Este delineamento do objeto/objetivo foca as pessoas, enquanto grupo profissional, em um contexto, no caso desta pesquisa, uma Fundição e a significação que elas atribuem aos acontecimentos e interações. Diferentemente da constituição e concepção de Caria (2010, p. 165-166) relativa ao grupo profissional, o qual concebe como sendo constituído por sujeitos que possuem conhecimento científico provenientes de educação formal superior em ciência, em tecnologia e/ou em outras formas de conhecimento abstrato (a exemplo de professores, assistentes sociais, sociólogos, psicólogos, enfermeiros, médicos veterinários), o sujeito da minha pesquisa tem baixa escolaridade.

Considerando que o campo revelou que o grupo profissional em foco compõe- se de trabalhadores com baixa escolaridade, exercendo atividades profissionais

consideradas “ocupações”, busquei aporte teórico em outros autores, para fundamentar a concepção de grupo sobre outra perspectiva.

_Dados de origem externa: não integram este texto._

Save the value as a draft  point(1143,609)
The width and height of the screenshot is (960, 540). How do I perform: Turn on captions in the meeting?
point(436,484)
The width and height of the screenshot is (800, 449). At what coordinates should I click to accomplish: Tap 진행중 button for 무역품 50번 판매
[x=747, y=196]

Segundo Zimerman (1997), um grupo não é um mero somatório de indivíduos; pelo contrário, ele se caracteriza por constituir uma nova entidade com interesses em comum, com leis e mecanismos próprios e específicos, apresenta identidade própria, além das identidades específicas, organiza-se em função de seus membros em espaço e tempo e possuem sentimentos partilhados de pertença.

Nesta perspectiva, além destas características, o grupo profissional tem como peculiaridade o contexto de trabalho, que é enfocado na metodologia qualitativa, a qual, segundo André (1995), se preocupa em analisar e compreender aspectos sociais de forma mais profunda, descrevendo a complexidade do comportamento humano, fornecendo análise mais detalhada sobre hábitos, atitudes e tendências de comportamento, no cotidiano de trabalho. (ANDRÉ, 1995, p. 17-18)

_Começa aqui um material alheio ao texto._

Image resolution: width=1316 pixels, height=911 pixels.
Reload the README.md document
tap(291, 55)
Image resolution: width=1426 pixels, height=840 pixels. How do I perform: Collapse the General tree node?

Estes aspectos estão no cerne da minha proposta de estudo e são ampliados quando o método tem como proposta enfocar mais o processo que o produto. Dispensa hipóteses, conceitos bem definidos, busca analisar as práticas cotidianas de profissionais e compreender as inter-relações que estejam se desenvolvendo, destacando os dados descritivos como situações, pessoas, ambientes, depoimentos, diálogos, conforme Angrosino (2009).

É com base nesses princípios que se configura a abordagem qualitativa com inspiração etnográfica, a qual enfoca certos requisitos da etnografia. Segundo André (1995), o que faz com que certas exigências da etnografia não sejam, nem necessitam ser cumpridas pelos pesquisadores, como por exemplo, uma longa permanência do pesquisador em campo, o contato com outras culturas e o uso de amplas categorias sociais de análise. “O que se tem feito é uma adaptação da etnografia, o que me leva a concluir que fazemos estudos do tipo etnográfico e não etnografia no sentido estrito”. (ANDRÉ, 1995, p. 28)

Diante do espectro de possibilidades, confirmava-se em mim que a abordagem qualitativa com inspiração etnográfica era a mais apropriada para auxiliar na compreensão do saber profissional dos trabalhadores de uma Fundição em situação de trabalho. Na abordagem, os dispositivos de coleta de dados tem um caráter multifatorial, segundo Angrosino (2009), por agrupar diversas técnicas etnográficas de coleta de dados.

A multifatorialidade confere um rigor necessário na obtenção dos dados para a compreensão dos comportamentos, valores, hábitos, crenças, linguagens e significados que os trabalhadores, enquanto grupo profissional, atribuem às suas práticas, portanto um mergulho na cultura profissional. Para Caria (2006, p. 92), o conceito de cultura18 é complexo, não sendo de fácil compreensão e explicitação por apresentar uma “maior ambiguidade e maior diversidade teórica”.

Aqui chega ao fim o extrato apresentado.